"The Marijuana Policy Project (MPP) estimates that the government's war on pot smokers [alone] costs taxpayers $9.2 billion annually" (Feder, Murdock, "Symposium"). Possession of marijuana was made a crime within the United States in 1937 when Congress passed the Marijuana Tax Act. Besides this law the drug has been commonly used among US citizens. Washington DC, in recent years, has declared war on illegal drugs, vowing to end the illegal drug traffic within and across the US borders and to stop the consumption of these illegal drugs, of which marijuana is the largest contributor and most widely consumed. Despite the billions of dollars spent trying to stop the supply and demand of these drugs; these politicians continue to lose this war of theirs. The prohibition of marijuana increases the incidence of crime, has huge economic cost, and prevents medical patients from benefiting from the drug's therapeutic properties.
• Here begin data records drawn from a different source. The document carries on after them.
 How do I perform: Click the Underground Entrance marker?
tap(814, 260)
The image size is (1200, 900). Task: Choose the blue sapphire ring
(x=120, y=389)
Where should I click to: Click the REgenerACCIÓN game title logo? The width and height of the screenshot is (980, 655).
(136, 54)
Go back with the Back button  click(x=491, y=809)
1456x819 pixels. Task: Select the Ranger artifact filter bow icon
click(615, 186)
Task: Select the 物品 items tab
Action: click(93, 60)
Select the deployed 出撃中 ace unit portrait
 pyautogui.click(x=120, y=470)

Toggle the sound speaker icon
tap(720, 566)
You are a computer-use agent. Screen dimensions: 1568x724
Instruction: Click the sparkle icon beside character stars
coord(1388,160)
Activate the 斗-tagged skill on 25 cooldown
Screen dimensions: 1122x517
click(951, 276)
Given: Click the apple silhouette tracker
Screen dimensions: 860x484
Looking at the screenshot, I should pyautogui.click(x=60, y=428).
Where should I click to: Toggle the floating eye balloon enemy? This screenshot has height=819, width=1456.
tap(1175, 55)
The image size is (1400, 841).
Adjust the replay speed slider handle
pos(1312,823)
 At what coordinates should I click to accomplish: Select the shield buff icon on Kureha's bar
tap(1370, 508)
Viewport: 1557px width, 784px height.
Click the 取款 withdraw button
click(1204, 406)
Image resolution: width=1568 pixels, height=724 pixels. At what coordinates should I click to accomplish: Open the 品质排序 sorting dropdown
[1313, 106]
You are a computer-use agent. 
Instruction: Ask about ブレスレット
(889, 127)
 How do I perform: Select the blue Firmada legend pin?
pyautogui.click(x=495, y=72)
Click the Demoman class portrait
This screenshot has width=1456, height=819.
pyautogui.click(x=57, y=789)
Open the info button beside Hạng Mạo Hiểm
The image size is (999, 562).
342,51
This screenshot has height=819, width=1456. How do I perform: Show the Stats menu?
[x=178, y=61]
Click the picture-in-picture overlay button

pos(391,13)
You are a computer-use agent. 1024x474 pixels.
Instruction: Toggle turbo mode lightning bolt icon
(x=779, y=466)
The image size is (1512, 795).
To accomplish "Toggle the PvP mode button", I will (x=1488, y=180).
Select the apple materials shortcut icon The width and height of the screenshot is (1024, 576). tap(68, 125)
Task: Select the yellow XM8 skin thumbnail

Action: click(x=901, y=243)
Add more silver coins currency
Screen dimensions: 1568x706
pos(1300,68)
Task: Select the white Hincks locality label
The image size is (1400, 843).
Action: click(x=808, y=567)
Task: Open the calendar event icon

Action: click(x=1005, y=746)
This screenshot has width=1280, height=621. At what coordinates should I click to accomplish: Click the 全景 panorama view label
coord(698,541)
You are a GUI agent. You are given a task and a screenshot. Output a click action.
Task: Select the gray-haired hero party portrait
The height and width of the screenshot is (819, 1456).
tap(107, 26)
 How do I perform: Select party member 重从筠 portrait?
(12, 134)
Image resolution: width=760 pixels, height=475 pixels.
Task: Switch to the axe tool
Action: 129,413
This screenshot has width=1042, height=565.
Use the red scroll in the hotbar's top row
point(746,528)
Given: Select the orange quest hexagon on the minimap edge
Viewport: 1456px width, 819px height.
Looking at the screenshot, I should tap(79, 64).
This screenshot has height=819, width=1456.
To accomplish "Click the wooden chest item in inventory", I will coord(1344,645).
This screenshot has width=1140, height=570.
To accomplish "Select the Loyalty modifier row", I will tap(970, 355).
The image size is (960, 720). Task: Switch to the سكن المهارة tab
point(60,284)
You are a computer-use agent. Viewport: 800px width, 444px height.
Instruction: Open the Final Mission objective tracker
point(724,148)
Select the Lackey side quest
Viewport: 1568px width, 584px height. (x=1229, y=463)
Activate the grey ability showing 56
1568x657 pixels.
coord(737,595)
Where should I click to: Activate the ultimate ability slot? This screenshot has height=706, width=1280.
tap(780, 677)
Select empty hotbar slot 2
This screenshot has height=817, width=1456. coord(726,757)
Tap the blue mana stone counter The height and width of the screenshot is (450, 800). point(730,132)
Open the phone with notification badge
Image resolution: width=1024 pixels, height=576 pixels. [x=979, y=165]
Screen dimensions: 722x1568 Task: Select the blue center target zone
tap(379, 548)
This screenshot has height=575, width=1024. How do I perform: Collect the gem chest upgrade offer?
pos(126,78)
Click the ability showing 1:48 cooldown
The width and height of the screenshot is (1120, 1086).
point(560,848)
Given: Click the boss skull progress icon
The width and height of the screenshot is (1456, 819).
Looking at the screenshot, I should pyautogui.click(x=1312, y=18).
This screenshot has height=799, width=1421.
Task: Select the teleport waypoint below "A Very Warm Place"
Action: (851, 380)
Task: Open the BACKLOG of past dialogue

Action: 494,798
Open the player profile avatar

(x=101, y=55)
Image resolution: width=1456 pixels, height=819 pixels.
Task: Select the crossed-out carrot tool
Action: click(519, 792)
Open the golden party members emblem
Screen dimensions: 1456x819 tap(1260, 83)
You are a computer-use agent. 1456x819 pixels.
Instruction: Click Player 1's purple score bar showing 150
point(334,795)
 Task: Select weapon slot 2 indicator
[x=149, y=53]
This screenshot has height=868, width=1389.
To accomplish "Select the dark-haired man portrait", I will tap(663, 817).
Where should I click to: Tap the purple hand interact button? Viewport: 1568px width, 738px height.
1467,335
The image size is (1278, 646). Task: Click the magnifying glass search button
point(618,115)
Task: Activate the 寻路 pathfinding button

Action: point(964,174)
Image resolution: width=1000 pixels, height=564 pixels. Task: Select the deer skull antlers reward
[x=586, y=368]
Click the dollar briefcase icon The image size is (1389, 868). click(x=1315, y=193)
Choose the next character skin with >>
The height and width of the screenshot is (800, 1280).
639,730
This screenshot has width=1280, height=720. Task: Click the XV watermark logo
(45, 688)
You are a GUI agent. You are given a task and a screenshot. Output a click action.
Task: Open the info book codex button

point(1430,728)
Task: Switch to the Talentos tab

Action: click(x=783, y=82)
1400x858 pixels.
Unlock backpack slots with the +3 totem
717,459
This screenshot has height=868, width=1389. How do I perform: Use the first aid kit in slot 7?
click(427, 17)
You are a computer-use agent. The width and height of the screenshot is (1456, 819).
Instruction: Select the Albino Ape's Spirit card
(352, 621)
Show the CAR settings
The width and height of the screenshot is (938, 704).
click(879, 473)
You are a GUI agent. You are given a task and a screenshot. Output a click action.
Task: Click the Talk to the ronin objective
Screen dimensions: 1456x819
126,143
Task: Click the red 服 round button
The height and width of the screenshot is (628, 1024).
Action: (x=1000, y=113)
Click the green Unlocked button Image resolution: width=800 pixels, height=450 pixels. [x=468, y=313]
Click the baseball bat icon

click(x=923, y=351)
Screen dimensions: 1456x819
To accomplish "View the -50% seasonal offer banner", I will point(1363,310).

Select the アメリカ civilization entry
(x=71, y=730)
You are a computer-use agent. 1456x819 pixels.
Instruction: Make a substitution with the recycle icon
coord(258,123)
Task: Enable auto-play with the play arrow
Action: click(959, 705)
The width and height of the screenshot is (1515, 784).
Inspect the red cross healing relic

Thus, the legalization of marijuana would have positive implications for the United States.
There are others who disagree. These people feel that legalization would lead to the formation of other habits and to health problems, such as, the use of harsher drugs and to psychological and personality problems that can come from using marijuana. These individuals feel that the negatives of marijuana use far outweigh the positives, and feel the use of marijuana should remain illegal. They consider marijuana to be a "gateway" drug. They claim that people start off with just smoking marijuana, but they soon get the urge to try something a little bit stronger. But as Richard Lowery points out in his essay for the National Review, just "because a cocaine addict used marijuana first doesn't mean he is on cocaine because he smoked marijuana" (Lowry, "Weed Whackers"). .
Marijuana succeeds as a medical treatment where other prescription drugs fail.